Ehrenzeichen von Söder
Bezirksvorsitzender Alexander Flierl gratulierte persönlich und im Namen der gesamten Jägerschaft. Er zollte Krauthann Respekt, würdigte dessen Sachkunde und bescheinigte ihm in Konfliktsituationen Fingerspitzengefühl. Die Jägerschaft habe Krauthann viel zu verdanken. Kreisvorsitzender Hans Vornlocher bezeichnete den Ehrenjagdberater als "Synonym für positive Jagd". Sein Dank galt auch Monika Fleischmann, die 46 Jahre bei der unteren Jagdbehörde gearbeitet habe und nun in den Ruhestand trete. Vornlocher bescheinigte ihr "große Fachkompetenz". Krauthann liegt eine Einladung des bayerischen Ministerpräsidenten zu einem Festakt im Aufseß-Saal des Germanischen Nationalmuseums in Nürnberg vor. Dort will ihm Markus Söder das Ehrenzeichen des Ministerpräsidenten persönlich überreichen.
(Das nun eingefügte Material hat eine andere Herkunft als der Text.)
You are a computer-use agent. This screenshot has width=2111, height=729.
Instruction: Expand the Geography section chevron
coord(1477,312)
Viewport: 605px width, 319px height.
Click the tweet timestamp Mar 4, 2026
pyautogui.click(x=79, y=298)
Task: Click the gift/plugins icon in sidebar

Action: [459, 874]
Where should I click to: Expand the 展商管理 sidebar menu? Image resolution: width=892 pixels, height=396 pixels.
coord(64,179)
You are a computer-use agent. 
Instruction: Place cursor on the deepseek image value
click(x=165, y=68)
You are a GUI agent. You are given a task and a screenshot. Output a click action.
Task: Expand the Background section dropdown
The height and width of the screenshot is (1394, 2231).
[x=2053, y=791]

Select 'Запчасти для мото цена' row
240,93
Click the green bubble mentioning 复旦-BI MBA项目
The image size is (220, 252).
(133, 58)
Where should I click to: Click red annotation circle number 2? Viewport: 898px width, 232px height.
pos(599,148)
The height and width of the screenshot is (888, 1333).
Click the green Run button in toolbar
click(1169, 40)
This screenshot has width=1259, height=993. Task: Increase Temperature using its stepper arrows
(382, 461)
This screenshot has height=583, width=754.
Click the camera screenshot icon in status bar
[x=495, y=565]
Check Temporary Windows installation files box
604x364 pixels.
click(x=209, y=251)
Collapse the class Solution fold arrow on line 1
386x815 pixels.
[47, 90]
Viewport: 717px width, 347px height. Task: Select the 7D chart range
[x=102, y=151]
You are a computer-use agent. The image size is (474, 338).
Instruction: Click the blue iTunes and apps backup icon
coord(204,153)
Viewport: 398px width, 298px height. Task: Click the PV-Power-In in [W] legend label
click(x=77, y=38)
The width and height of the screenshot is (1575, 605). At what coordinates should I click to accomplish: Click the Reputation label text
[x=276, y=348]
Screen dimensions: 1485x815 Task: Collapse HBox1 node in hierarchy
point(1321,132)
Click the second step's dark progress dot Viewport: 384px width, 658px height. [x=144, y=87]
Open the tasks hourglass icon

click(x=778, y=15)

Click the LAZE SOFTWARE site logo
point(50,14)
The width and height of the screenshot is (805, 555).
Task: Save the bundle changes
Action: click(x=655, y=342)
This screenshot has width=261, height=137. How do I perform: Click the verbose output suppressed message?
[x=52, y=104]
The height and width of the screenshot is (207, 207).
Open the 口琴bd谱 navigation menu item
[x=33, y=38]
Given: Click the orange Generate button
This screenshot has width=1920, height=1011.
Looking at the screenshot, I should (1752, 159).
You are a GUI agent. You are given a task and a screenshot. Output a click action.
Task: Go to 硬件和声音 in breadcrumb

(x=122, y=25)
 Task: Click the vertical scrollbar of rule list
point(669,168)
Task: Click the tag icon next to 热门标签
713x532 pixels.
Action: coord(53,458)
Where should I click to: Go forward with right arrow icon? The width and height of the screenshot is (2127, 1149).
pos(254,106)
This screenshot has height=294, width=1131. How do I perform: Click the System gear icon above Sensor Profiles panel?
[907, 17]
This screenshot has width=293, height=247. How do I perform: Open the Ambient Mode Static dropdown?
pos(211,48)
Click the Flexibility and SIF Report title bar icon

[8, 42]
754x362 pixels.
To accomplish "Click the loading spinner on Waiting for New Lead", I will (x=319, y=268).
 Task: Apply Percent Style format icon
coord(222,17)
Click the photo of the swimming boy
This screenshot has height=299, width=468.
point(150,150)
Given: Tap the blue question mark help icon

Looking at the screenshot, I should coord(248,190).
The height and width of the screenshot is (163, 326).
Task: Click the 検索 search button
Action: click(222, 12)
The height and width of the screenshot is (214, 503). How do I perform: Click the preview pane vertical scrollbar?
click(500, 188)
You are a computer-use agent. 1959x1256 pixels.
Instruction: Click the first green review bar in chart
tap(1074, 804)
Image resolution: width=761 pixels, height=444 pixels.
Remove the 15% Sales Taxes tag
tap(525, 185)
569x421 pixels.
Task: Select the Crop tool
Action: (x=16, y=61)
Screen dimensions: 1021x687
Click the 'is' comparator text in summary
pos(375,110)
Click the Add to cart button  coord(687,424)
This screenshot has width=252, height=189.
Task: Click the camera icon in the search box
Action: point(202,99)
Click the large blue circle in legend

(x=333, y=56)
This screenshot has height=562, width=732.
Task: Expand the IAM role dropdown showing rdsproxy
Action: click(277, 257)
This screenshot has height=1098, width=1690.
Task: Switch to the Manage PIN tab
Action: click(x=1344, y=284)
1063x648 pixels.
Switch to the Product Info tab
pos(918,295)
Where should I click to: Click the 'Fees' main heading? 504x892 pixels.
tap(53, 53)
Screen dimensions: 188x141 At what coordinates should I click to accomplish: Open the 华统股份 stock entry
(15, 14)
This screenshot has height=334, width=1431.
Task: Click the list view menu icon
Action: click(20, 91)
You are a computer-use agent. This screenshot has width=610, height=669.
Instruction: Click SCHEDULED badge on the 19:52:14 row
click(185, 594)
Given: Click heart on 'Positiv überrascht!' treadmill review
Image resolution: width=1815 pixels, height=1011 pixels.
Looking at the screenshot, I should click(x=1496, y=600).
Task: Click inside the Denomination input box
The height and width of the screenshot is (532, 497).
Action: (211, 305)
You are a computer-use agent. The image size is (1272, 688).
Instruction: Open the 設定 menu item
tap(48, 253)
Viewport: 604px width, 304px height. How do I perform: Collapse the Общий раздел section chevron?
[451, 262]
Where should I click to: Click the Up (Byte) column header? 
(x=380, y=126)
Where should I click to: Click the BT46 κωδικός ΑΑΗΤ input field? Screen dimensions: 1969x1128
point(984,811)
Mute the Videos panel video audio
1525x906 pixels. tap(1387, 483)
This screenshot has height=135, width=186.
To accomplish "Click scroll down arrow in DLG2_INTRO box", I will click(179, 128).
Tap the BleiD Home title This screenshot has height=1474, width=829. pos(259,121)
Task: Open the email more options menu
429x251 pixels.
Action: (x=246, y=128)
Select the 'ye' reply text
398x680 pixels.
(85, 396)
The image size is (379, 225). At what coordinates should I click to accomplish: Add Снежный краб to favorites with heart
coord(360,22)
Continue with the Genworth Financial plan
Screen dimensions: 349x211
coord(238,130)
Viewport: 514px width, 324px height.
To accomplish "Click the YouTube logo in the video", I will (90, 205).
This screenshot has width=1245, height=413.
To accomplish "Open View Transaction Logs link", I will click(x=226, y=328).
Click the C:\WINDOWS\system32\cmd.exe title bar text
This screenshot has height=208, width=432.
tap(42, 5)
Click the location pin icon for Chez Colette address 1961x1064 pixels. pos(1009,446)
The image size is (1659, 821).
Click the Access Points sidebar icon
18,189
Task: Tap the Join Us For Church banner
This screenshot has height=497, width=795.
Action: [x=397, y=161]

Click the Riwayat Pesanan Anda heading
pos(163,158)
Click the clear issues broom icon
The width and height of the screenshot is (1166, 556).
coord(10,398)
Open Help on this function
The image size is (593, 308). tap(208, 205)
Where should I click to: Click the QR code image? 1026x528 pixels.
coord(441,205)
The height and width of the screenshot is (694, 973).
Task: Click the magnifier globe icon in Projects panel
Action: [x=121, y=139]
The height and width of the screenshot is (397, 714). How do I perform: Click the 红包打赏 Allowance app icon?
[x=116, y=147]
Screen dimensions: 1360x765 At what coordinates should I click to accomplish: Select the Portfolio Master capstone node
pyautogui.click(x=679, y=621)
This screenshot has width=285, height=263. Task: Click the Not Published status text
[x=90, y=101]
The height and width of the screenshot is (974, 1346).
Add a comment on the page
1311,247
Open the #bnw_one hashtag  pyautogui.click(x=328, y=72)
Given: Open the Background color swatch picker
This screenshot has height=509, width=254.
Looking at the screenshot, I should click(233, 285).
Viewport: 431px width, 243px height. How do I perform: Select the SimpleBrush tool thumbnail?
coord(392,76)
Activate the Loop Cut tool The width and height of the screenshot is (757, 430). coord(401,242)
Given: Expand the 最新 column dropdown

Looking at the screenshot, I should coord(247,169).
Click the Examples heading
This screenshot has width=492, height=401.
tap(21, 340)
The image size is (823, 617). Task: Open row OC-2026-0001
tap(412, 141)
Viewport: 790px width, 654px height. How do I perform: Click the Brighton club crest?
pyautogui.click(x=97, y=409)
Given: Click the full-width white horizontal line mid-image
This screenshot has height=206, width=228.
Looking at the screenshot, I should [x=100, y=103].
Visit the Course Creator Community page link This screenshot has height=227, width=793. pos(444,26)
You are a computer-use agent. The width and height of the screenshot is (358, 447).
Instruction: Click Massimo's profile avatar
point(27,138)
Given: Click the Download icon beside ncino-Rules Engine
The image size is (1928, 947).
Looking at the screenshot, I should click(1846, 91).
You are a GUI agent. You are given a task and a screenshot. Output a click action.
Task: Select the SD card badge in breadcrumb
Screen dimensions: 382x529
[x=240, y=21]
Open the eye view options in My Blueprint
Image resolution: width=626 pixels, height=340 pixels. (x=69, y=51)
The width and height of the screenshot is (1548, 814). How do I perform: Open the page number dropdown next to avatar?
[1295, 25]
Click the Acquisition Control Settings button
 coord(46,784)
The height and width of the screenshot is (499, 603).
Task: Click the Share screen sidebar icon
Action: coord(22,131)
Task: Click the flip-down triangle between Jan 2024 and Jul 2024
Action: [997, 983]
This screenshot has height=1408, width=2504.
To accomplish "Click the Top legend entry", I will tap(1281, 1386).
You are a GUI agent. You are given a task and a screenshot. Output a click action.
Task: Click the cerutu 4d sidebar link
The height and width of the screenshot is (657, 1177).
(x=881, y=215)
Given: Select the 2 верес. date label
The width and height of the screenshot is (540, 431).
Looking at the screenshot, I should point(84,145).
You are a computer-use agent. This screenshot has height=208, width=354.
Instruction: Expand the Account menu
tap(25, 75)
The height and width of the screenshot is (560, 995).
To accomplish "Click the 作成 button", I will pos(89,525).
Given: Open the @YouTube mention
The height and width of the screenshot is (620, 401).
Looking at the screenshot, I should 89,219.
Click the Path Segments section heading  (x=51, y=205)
Nach dem Abitur an der Oberrealschule in Cham trat Herbert Krauthann 1953 in die bayerische Finanzverwaltung ein und kam nach neunjähriger Tätigkeit am Finanzamt Hersbruck im Jahre 1965 nach Schwandorf. Dort war der Steueroberamtsrat bis zur seiner Pensionierung 1999 Leiter des Hauptsachgebiets "Einkommenssteuer und Ausbildung". Von 1966 bis 1985 war Krauthann außerdem nebenamtlicher Dozent an der Landesfinanzschule Herrsching und von 1970 bis 1983 Ortsvorsitzender der bayerischen Finanzgewerkschaft. Zum Nachfolger wählten die Delegierten der Kreisgruppe den bisherigen stellvertretenden Jagdberater Günther Hoffmann aus Maxhütte-Haidhof. Neuer Stellvertreter ist nun Gunter Stangl aus Nittenau.